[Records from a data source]
◇ ◇ ◇
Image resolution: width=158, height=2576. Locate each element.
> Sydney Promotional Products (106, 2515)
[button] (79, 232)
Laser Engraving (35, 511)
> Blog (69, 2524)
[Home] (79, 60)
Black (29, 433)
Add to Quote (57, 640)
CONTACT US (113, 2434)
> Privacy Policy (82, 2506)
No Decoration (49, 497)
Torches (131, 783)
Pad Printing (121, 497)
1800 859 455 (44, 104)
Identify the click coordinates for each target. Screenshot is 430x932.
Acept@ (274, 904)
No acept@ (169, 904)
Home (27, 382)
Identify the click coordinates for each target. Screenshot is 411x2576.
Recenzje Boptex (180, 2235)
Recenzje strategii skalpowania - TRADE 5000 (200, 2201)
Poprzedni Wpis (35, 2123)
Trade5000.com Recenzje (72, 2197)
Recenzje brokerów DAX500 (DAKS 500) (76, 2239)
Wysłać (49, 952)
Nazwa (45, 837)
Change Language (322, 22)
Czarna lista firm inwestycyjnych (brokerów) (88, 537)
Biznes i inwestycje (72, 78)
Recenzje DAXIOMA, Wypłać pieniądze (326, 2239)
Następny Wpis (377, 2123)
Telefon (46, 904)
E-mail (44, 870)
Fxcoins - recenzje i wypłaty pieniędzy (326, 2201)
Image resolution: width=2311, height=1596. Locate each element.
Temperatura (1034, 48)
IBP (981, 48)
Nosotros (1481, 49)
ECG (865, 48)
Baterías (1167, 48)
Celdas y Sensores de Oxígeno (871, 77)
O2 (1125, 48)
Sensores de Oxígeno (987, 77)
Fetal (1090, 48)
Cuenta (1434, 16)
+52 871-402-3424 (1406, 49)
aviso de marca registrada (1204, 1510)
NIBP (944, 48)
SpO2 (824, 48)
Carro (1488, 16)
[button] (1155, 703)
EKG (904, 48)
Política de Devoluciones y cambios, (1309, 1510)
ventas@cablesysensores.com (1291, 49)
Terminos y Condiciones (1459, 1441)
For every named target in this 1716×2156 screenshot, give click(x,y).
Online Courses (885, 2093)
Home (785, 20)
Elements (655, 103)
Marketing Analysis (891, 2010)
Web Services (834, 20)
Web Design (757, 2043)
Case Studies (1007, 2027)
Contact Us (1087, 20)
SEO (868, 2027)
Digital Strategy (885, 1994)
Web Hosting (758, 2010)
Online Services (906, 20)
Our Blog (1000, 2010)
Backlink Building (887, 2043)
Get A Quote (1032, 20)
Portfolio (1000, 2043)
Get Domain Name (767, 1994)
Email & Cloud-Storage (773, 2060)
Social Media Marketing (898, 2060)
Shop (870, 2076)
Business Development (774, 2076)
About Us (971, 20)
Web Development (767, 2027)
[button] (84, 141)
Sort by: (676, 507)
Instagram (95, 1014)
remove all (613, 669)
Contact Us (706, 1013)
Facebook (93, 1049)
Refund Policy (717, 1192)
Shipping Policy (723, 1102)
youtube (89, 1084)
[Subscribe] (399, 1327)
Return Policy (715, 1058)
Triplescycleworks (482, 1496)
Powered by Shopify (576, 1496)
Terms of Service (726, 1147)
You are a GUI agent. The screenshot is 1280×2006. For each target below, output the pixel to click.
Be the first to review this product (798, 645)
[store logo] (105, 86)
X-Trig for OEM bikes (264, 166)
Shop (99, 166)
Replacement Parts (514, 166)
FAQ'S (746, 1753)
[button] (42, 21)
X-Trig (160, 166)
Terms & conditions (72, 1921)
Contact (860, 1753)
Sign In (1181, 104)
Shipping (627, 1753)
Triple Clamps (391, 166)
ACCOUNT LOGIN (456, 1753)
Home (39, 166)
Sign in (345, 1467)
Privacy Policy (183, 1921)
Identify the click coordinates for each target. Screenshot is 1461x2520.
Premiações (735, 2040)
◇ ◇ ◇
=== TASK OBJECTIVE ===
Output the entries exactly. Leave nothing out.

=== SOLUTION TO THE PROBLEM ===
Image resolution: width=158, height=2576. Locate each element.
> Sydney Promotional Products (106, 2515)
[button] (79, 232)
Laser Engraving (35, 511)
> Blog (69, 2524)
[Home] (79, 60)
Black (29, 433)
Add to Quote (57, 640)
CONTACT US (113, 2434)
> Privacy Policy (82, 2506)
No Decoration (49, 497)
Torches (131, 783)
Pad Printing (121, 497)
1800 859 455 (44, 104)
Identify the click coordinates for each target. Screenshot is 430x932.
Acept@ (274, 904)
No acept@ (169, 904)
Home (27, 382)
Identify the click coordinates for each target. Screenshot is 411x2576.
Recenzje Boptex (180, 2235)
Recenzje strategii skalpowania - TRADE 5000 (200, 2201)
Poprzedni Wpis (35, 2123)
Trade5000.com Recenzje (72, 2197)
Recenzje brokerów DAX500 (DAKS 500) (76, 2239)
Wysłać (49, 952)
Nazwa (45, 837)
Change Language (322, 22)
Czarna lista firm inwestycyjnych (brokerów) (88, 537)
Biznes i inwestycje (72, 78)
Recenzje DAXIOMA, Wypłać pieniądze (326, 2239)
Następny Wpis (377, 2123)
Telefon (46, 904)
E-mail (44, 870)
Fxcoins - recenzje i wypłaty pieniędzy (326, 2201)
Image resolution: width=2311, height=1596. Locate each element.
Temperatura (1034, 48)
IBP (981, 48)
Nosotros (1481, 49)
ECG (865, 48)
Baterías (1167, 48)
Celdas y Sensores de Oxígeno (871, 77)
O2 (1125, 48)
Sensores de Oxígeno (987, 77)
Fetal (1090, 48)
Cuenta (1434, 16)
+52 871-402-3424 (1406, 49)
aviso de marca registrada (1204, 1510)
NIBP (944, 48)
SpO2 (824, 48)
Carro (1488, 16)
[button] (1155, 703)
EKG (904, 48)
Política de Devoluciones y cambios, (1309, 1510)
ventas@cablesysensores.com (1291, 49)
Terminos y Condiciones (1459, 1441)
For every named target in this 1716×2156 screenshot, give click(x,y).
Online Courses (885, 2093)
Home (785, 20)
Elements (655, 103)
Marketing Analysis (891, 2010)
Web Services (834, 20)
Web Design (757, 2043)
Case Studies (1007, 2027)
Contact Us (1087, 20)
SEO (868, 2027)
Digital Strategy (885, 1994)
Web Hosting (758, 2010)
Online Services (906, 20)
Our Blog (1000, 2010)
Backlink Building (887, 2043)
Get A Quote (1032, 20)
Portfolio (1000, 2043)
Get Domain Name (767, 1994)
Email & Cloud-Storage (773, 2060)
Social Media Marketing (898, 2060)
Shop (870, 2076)
Business Development (774, 2076)
About Us (971, 20)
Web Development (767, 2027)
[button] (84, 141)
Sort by: (676, 507)
Instagram (95, 1014)
remove all (613, 669)
Contact Us (706, 1013)
Facebook (93, 1049)
Refund Policy (717, 1192)
Shipping Policy (723, 1102)
youtube (89, 1084)
[Subscribe] (399, 1327)
Return Policy (715, 1058)
Triplescycleworks (482, 1496)
Powered by Shopify (576, 1496)
Terms of Service (726, 1147)
You are a GUI agent. The screenshot is 1280×2006. For each target below, output the pixel to click.
Be the first to review this product (798, 645)
[store logo] (105, 86)
X-Trig for OEM bikes (264, 166)
Shop (99, 166)
Replacement Parts (514, 166)
FAQ'S (746, 1753)
[button] (42, 21)
X-Trig (160, 166)
Terms & conditions (72, 1921)
Contact (860, 1753)
Sign In (1181, 104)
Shipping (627, 1753)
Triple Clamps (391, 166)
ACCOUNT LOGIN (456, 1753)
Home (39, 166)
Sign in (345, 1467)
Privacy Policy (183, 1921)
Identify the click coordinates for each target. Screenshot is 1461x2520.
Premiações (735, 2040)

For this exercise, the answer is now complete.